TASK PROMPT: Entries follow. Give back exactly the lines starting at the one containing "Luftbefeuchtung (34, 1926)" and ending at the one containing "Körperverletzung durch RLQ", and no other lines.

=-=-=-=-=

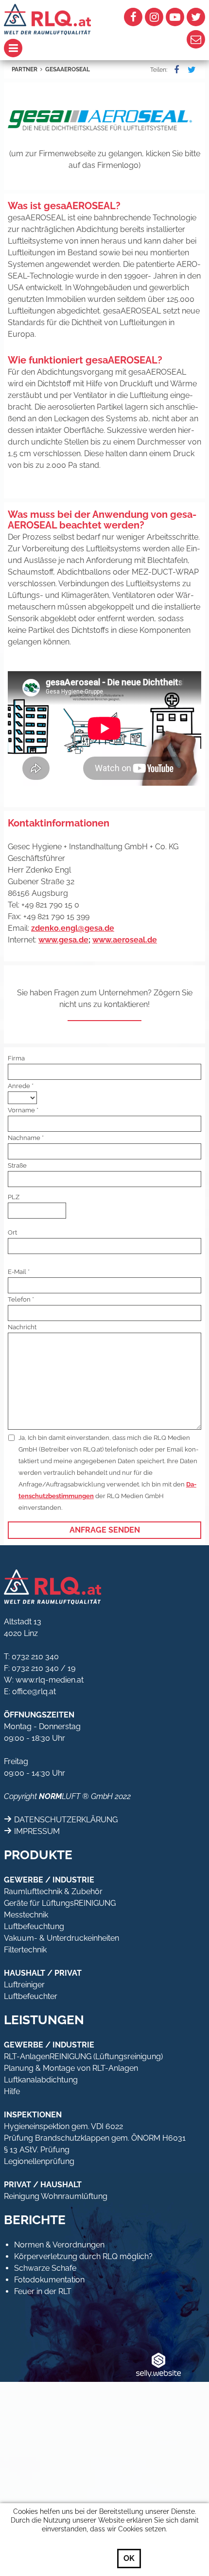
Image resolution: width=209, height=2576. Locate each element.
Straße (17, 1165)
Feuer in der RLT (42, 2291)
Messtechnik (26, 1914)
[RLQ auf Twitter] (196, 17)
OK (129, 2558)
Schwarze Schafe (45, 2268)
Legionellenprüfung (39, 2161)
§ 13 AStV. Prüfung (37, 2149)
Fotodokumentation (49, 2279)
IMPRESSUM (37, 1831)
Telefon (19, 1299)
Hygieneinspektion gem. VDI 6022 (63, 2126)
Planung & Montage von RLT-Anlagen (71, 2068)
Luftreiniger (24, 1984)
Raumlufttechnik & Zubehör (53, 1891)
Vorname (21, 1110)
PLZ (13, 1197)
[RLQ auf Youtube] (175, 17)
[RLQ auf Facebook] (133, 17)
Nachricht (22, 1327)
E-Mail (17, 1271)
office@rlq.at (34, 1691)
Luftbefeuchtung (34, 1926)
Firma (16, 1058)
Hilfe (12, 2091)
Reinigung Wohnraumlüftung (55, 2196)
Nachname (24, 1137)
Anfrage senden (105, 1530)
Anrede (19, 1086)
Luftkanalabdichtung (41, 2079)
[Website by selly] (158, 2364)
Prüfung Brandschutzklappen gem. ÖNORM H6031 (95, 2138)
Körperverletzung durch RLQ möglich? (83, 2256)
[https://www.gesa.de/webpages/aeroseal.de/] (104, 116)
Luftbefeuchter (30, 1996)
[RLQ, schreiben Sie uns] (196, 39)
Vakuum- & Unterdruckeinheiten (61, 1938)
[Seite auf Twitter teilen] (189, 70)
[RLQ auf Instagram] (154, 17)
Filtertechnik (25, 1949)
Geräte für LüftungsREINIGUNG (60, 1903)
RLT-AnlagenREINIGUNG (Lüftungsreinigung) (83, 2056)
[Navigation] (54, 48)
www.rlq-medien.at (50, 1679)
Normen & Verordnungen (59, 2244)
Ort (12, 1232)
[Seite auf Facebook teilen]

=-=-=-=-=

TASK SOLUTION:
Luftbefeuchtung (34, 1926)
Firma (16, 1058)
Hilfe (12, 2091)
Reinigung Wohnraumlüftung (55, 2196)
Nachname (24, 1137)
Anfrage senden (105, 1530)
Anrede (19, 1086)
Luftkanalabdichtung (41, 2079)
[Website by selly] (158, 2364)
Prüfung Brandschutzklappen gem. ÖNORM H6031 (95, 2138)
Körperverletzung durch RLQ möglich? (83, 2256)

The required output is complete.